The camera has a folding waist-level viewfinder as standard, with a built-in loupe, and with the usual frame-finder feature. There is also a prism finder, usable at 45 or 90 degrees, and a rigid magnifying finder. A number of interchangeable focusing screens were available.

The standard lens is an 80 mm f/2.8 Planar, and there is a reasonable range of interchangeable lenses for the camera:

  • 40 mm f/4 Distagon
  • 50 mm f/4 Distagon
  • 120 mm f/5.6 S-Planar (for macro)
  • 150 mm f/4 Sonnar
  • 250 mm f/5.6 Sonnar
  • 350 mm f/5.6 Tele-Tessar

These are Zeiss lenses, made under licence by Rollei, and all with Rollei's HFT coating. They have helical focusing, again unlike the bellows-focusing SL66. The lens mount is a straightforward bayonet.

The camera has through-the-lens center-weighted metering, and can be used in shutter priority AE or with manual exposure. The film speed is set (between ISO 25 and 6400) on a dial in the face of the shutter-speed knob. For AE, the lens must first be set to 'A'. The meter switch is on the right side, in front of the single/continuous control (this switch also used as the depth-of-field preview control with the lens set to a manual aperture value). When the switch is pressed, the AE-selected aperture is indicated by a needle in the aperture scale of the lens. There are also warning LED lamps at the right hand side of the viewfinder; at the bottom for underexposure (i.e. too fast a shutter speed), at the top for overexposure. Both of these light if the shutter speed is set beyond the AE range; the meter operates between EV 3 and 18 at ISO 100; in addition, shutter speeds longer than 1 second cannot be used with AE. The index of the shutter speed scale, white for most speed values, also becomes red if the speed is set outside the AE range.

Film is loaded into a holder, inserted into the hinged back. The film is loaded into the insert in a straightforward, intuitive way (that is, the film is not passed 'inside out' around the insert, as in, for example, the Mamiya SLRs). The paper leader is wound by hand to the 'Start' marker, the insert put in the camera and the back closed. The film is automatically advanced to frame 1 when the shutter release is pressed. The same insert is used for 120 and 220 film, and there is a switch on the camera back to set which type is loaded. The frame counter is next to this; it is rather small. There are film holders for the 4.5×6 cm format, and a Polaroid back.

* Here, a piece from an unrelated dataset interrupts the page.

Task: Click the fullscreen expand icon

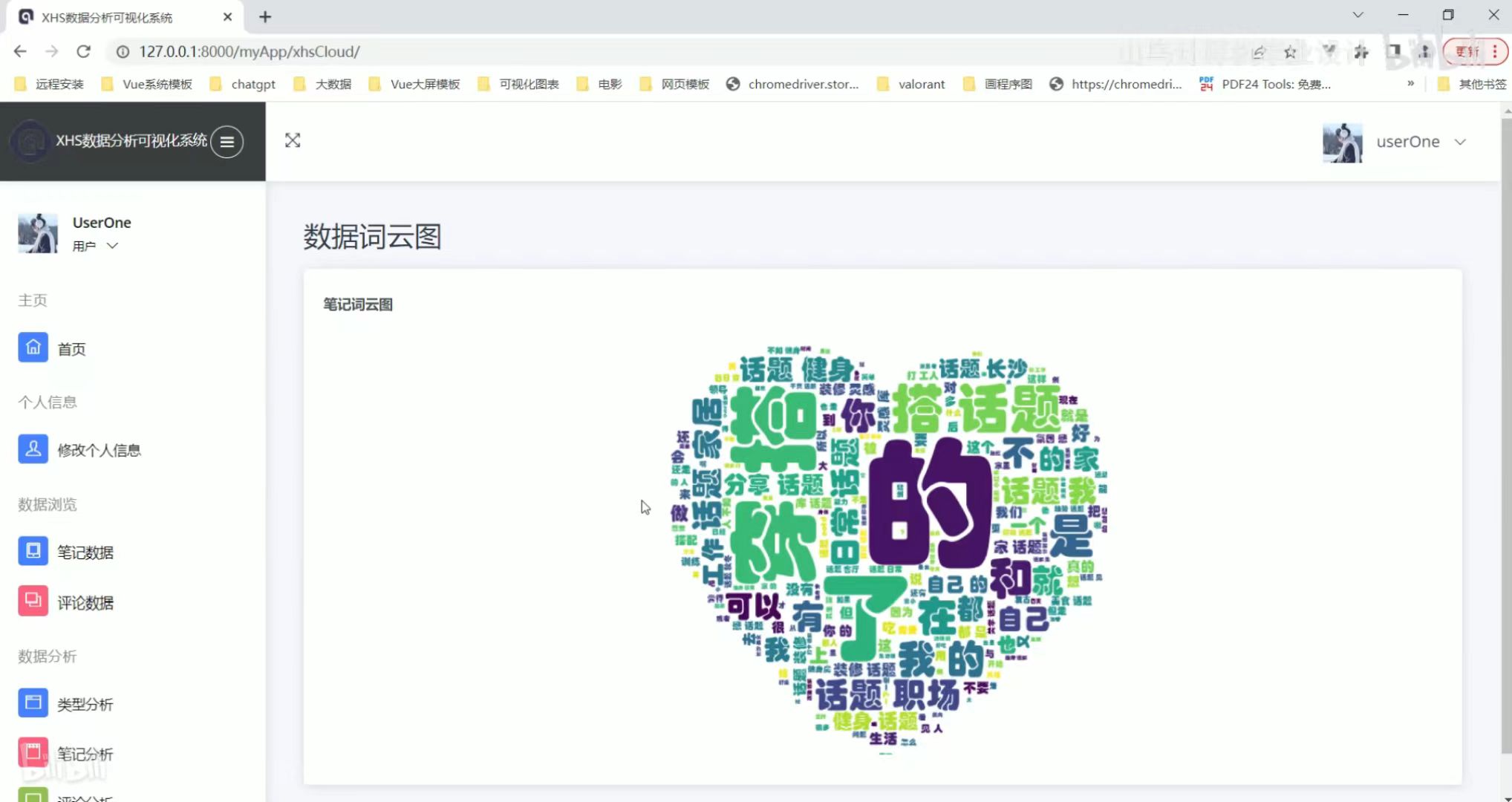Action: (293, 140)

There is a hot shoe on the left side of the body.

The camera is powered by a rechargeable 9.6 V nickel-cadmium battery, and cannot be used at all without a battery. There is a warning LED lamp for low battery voltage at the top centre of the viewfinder. The user's manual states that the battery power should still be sufficient to finish the current roll of film when this lights.


A revision of the camera was offered in 1978. Thought sharing the same body model name, it is often called names such as SLX model 2, SLX 2, SLX II, SLX/2. It is nearly identical in design, but it reported to have improved electronics. The second version can easily be identified as it has a cable release socket between the two shutter releases. Other changes include less bright work as the chrome pieces on the right side plate and shutter release trim rings are now black. The 120/220 film format selector works similar but has a different design.